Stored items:
Segment Open

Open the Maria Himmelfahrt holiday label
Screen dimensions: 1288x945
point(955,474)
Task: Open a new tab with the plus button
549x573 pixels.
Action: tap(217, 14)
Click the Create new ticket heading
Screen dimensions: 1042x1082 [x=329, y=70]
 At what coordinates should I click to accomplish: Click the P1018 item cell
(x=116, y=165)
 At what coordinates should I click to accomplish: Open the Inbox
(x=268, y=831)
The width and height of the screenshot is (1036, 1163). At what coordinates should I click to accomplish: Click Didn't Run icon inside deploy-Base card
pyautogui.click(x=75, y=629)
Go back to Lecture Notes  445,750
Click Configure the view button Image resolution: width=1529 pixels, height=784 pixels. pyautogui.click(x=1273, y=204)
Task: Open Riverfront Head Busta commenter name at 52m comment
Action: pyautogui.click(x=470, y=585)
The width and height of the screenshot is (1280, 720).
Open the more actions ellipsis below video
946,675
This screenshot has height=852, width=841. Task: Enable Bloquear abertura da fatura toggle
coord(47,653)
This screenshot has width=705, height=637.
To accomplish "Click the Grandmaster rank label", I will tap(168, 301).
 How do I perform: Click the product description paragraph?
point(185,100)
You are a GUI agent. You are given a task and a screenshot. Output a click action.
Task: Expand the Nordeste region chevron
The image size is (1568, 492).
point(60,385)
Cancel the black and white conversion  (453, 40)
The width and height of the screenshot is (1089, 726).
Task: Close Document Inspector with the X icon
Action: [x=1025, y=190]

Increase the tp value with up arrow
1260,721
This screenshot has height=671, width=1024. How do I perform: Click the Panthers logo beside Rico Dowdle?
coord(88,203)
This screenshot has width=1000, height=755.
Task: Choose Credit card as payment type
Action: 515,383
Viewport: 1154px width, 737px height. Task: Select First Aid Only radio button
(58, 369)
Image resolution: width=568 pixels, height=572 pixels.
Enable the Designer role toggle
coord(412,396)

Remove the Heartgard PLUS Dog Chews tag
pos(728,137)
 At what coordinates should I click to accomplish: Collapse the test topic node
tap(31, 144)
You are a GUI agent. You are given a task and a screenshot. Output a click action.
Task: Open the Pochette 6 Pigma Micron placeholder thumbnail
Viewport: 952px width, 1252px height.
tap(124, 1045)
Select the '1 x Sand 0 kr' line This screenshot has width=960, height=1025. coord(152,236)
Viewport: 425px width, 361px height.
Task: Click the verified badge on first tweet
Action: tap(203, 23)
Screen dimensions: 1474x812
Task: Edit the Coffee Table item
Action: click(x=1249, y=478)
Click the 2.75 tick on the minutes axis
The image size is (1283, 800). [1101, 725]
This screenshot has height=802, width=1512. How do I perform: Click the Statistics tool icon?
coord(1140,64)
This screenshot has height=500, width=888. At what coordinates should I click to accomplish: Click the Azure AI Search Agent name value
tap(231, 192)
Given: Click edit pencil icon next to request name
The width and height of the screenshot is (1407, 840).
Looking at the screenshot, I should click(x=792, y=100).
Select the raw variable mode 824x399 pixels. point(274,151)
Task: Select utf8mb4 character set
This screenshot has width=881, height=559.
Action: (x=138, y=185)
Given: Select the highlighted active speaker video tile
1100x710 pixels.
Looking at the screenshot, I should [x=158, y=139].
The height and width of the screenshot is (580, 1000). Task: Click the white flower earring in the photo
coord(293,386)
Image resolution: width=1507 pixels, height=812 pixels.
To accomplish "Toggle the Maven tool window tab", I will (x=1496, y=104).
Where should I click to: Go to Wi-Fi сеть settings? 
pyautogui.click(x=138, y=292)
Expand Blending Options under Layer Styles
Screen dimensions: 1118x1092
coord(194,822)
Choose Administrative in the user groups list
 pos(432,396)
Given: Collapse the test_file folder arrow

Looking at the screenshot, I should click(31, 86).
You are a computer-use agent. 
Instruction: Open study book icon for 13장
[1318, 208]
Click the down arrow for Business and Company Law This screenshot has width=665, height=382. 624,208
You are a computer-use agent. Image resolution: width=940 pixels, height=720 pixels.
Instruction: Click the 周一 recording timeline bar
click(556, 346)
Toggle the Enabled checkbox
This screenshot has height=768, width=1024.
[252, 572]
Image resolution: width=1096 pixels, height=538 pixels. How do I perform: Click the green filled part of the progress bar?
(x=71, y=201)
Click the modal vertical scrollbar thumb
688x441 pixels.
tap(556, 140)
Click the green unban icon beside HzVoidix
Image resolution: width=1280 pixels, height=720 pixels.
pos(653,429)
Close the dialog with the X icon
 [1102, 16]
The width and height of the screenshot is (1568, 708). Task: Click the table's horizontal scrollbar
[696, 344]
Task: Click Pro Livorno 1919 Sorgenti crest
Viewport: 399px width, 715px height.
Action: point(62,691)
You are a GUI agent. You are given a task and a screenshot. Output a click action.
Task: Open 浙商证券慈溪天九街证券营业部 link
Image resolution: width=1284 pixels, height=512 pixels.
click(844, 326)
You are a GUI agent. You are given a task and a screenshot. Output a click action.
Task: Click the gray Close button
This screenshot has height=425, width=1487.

Segment Closed

TASK DIRECTIONS
Each record above is to be reproduced exactly, in full.

SOLUTION FOR THIS PROBLEM
Open the Maria Himmelfahrt holiday label
Screen dimensions: 1288x945
point(955,474)
Task: Open a new tab with the plus button
549x573 pixels.
Action: tap(217, 14)
Click the Create new ticket heading
Screen dimensions: 1042x1082 [x=329, y=70]
 At what coordinates should I click to accomplish: Click the P1018 item cell
(x=116, y=165)
 At what coordinates should I click to accomplish: Open the Inbox
(x=268, y=831)
The width and height of the screenshot is (1036, 1163). At what coordinates should I click to accomplish: Click Didn't Run icon inside deploy-Base card
pyautogui.click(x=75, y=629)
Go back to Lecture Notes  445,750
Click Configure the view button Image resolution: width=1529 pixels, height=784 pixels. pyautogui.click(x=1273, y=204)
Task: Open Riverfront Head Busta commenter name at 52m comment
Action: pyautogui.click(x=470, y=585)
The width and height of the screenshot is (1280, 720).
Open the more actions ellipsis below video
946,675
This screenshot has height=852, width=841. Task: Enable Bloquear abertura da fatura toggle
coord(47,653)
This screenshot has width=705, height=637.
To accomplish "Click the Grandmaster rank label", I will tap(168, 301).
 How do I perform: Click the product description paragraph?
point(185,100)
You are a GUI agent. You are given a task and a screenshot. Output a click action.
Task: Expand the Nordeste region chevron
The image size is (1568, 492).
point(60,385)
Cancel the black and white conversion  (453, 40)
The width and height of the screenshot is (1089, 726).
Task: Close Document Inspector with the X icon
Action: [x=1025, y=190]

Increase the tp value with up arrow
1260,721
This screenshot has height=671, width=1024. How do I perform: Click the Panthers logo beside Rico Dowdle?
coord(88,203)
This screenshot has width=1000, height=755.
Task: Choose Credit card as payment type
Action: 515,383
Viewport: 1154px width, 737px height. Task: Select First Aid Only radio button
(58, 369)
Image resolution: width=568 pixels, height=572 pixels.
Enable the Designer role toggle
coord(412,396)

Remove the Heartgard PLUS Dog Chews tag
pos(728,137)
 At what coordinates should I click to accomplish: Collapse the test topic node
tap(31, 144)
You are a GUI agent. You are given a task and a screenshot. Output a click action.
Task: Open the Pochette 6 Pigma Micron placeholder thumbnail
Viewport: 952px width, 1252px height.
tap(124, 1045)
Select the '1 x Sand 0 kr' line This screenshot has width=960, height=1025. coord(152,236)
Viewport: 425px width, 361px height.
Task: Click the verified badge on first tweet
Action: tap(203, 23)
Screen dimensions: 1474x812
Task: Edit the Coffee Table item
Action: click(x=1249, y=478)
Click the 2.75 tick on the minutes axis
The image size is (1283, 800). [1101, 725]
This screenshot has height=802, width=1512. How do I perform: Click the Statistics tool icon?
coord(1140,64)
This screenshot has height=500, width=888. At what coordinates should I click to accomplish: Click the Azure AI Search Agent name value
tap(231, 192)
Given: Click edit pencil icon next to request name
The width and height of the screenshot is (1407, 840).
Looking at the screenshot, I should click(x=792, y=100).
Select the raw variable mode 824x399 pixels. point(274,151)
Task: Select utf8mb4 character set
This screenshot has width=881, height=559.
Action: (x=138, y=185)
Given: Select the highlighted active speaker video tile
1100x710 pixels.
Looking at the screenshot, I should [x=158, y=139].
The height and width of the screenshot is (580, 1000). Task: Click the white flower earring in the photo
coord(293,386)
Image resolution: width=1507 pixels, height=812 pixels.
To accomplish "Toggle the Maven tool window tab", I will (x=1496, y=104).
Where should I click to: Go to Wi-Fi сеть settings? 
pyautogui.click(x=138, y=292)
Expand Blending Options under Layer Styles
Screen dimensions: 1118x1092
coord(194,822)
Choose Administrative in the user groups list
 pos(432,396)
Given: Collapse the test_file folder arrow

Looking at the screenshot, I should click(31, 86).
You are a computer-use agent. 
Instruction: Open study book icon for 13장
[1318, 208]
Click the down arrow for Business and Company Law This screenshot has width=665, height=382. 624,208
You are a computer-use agent. Image resolution: width=940 pixels, height=720 pixels.
Instruction: Click the 周一 recording timeline bar
click(556, 346)
Toggle the Enabled checkbox
This screenshot has height=768, width=1024.
[252, 572]
Image resolution: width=1096 pixels, height=538 pixels. How do I perform: Click the green filled part of the progress bar?
(x=71, y=201)
Click the modal vertical scrollbar thumb
688x441 pixels.
tap(556, 140)
Click the green unban icon beside HzVoidix
Image resolution: width=1280 pixels, height=720 pixels.
pos(653,429)
Close the dialog with the X icon
 [1102, 16]
The width and height of the screenshot is (1568, 708). Task: Click the table's horizontal scrollbar
[696, 344]
Task: Click Pro Livorno 1919 Sorgenti crest
Viewport: 399px width, 715px height.
Action: point(62,691)
You are a GUI agent. You are given a task and a screenshot. Output a click action.
Task: Open 浙商证券慈溪天九街证券营业部 link
Image resolution: width=1284 pixels, height=512 pixels.
click(844, 326)
You are a GUI agent. You are given a task and a screenshot. Output a click action.
Task: Click the gray Close button
This screenshot has height=425, width=1487.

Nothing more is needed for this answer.